> AIM OF THE TASK: Please quote exactly the opening lines of the data, from the first line to the one where "You are a computer-use agent. Screen dimensions: 960x720" appears.

------------------------

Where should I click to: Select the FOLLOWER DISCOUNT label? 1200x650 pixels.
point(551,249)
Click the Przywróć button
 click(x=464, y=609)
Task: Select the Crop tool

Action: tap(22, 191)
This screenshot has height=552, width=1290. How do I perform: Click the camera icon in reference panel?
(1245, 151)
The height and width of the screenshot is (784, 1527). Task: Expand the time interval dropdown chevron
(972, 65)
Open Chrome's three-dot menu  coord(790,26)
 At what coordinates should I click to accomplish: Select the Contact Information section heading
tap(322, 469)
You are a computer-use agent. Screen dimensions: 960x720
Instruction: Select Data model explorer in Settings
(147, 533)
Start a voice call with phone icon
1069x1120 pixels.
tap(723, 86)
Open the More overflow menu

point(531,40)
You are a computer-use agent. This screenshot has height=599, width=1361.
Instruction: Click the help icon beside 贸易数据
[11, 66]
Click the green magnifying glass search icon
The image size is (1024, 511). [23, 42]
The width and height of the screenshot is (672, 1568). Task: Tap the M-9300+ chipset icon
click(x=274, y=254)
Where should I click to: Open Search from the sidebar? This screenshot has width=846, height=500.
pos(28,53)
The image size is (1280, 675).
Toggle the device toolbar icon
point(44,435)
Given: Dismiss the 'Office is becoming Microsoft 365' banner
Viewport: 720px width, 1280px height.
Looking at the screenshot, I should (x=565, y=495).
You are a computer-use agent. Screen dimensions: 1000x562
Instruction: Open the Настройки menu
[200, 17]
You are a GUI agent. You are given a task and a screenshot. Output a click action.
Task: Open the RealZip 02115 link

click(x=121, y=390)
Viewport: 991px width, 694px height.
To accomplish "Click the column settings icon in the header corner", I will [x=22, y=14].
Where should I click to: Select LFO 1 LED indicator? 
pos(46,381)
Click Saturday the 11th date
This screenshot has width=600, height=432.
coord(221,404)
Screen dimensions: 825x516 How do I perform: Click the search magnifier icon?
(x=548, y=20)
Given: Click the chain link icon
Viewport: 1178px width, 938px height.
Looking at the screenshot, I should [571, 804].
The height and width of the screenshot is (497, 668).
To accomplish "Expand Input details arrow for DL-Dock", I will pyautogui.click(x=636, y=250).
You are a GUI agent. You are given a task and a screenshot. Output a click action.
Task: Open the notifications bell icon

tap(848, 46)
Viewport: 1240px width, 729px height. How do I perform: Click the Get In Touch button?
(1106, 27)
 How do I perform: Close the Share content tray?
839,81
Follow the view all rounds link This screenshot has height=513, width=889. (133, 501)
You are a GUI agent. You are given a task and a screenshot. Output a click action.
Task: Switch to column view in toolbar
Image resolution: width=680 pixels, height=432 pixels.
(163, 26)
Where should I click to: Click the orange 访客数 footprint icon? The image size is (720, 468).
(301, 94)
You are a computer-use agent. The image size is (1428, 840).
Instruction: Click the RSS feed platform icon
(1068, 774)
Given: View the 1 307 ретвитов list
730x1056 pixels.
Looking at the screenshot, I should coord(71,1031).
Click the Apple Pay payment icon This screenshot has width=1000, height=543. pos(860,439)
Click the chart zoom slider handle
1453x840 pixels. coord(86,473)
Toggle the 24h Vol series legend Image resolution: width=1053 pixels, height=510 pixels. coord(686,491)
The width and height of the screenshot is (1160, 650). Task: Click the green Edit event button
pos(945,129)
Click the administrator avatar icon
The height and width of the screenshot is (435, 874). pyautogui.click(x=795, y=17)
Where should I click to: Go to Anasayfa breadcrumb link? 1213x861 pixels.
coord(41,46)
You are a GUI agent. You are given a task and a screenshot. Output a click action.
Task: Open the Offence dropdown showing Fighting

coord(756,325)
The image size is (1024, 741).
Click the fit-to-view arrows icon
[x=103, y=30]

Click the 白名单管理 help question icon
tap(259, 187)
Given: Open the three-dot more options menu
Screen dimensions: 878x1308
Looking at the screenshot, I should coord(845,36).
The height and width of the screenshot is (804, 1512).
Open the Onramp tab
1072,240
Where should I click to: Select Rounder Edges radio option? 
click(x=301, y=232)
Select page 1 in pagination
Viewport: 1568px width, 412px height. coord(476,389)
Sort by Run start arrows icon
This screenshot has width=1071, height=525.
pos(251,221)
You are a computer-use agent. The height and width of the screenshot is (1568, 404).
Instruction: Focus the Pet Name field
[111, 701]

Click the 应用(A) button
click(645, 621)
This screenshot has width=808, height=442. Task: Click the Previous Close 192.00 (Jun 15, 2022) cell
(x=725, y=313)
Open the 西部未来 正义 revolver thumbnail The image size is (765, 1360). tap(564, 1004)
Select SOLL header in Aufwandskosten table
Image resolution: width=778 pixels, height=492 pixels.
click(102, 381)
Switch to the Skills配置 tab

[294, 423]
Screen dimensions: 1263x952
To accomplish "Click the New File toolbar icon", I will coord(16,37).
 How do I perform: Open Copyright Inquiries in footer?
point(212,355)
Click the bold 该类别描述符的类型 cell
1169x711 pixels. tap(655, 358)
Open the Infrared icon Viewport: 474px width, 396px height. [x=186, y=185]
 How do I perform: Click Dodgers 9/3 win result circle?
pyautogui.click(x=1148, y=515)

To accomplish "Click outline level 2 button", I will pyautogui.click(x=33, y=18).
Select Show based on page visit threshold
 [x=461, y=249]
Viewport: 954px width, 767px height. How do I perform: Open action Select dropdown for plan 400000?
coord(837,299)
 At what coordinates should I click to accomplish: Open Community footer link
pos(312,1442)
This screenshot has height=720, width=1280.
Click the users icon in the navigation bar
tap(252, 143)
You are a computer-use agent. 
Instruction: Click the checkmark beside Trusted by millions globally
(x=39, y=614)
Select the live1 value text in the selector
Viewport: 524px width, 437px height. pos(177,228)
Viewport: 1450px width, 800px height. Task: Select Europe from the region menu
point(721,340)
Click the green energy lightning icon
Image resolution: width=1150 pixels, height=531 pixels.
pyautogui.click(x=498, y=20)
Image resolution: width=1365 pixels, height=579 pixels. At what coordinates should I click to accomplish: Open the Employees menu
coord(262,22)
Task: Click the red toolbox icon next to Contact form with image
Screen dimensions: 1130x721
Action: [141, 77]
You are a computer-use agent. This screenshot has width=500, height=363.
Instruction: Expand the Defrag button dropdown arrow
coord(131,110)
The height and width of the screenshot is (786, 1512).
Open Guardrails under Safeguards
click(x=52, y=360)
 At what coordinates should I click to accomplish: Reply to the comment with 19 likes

------------------------

> TASK ANSWER:
Where should I click to: Select the FOLLOWER DISCOUNT label? 1200x650 pixels.
point(551,249)
Click the Przywróć button
 click(x=464, y=609)
Task: Select the Crop tool

Action: tap(22, 191)
This screenshot has height=552, width=1290. How do I perform: Click the camera icon in reference panel?
(1245, 151)
The height and width of the screenshot is (784, 1527). Task: Expand the time interval dropdown chevron
(972, 65)
Open Chrome's three-dot menu  coord(790,26)
 At what coordinates should I click to accomplish: Select the Contact Information section heading
tap(322, 469)
You are a computer-use agent. Screen dimensions: 960x720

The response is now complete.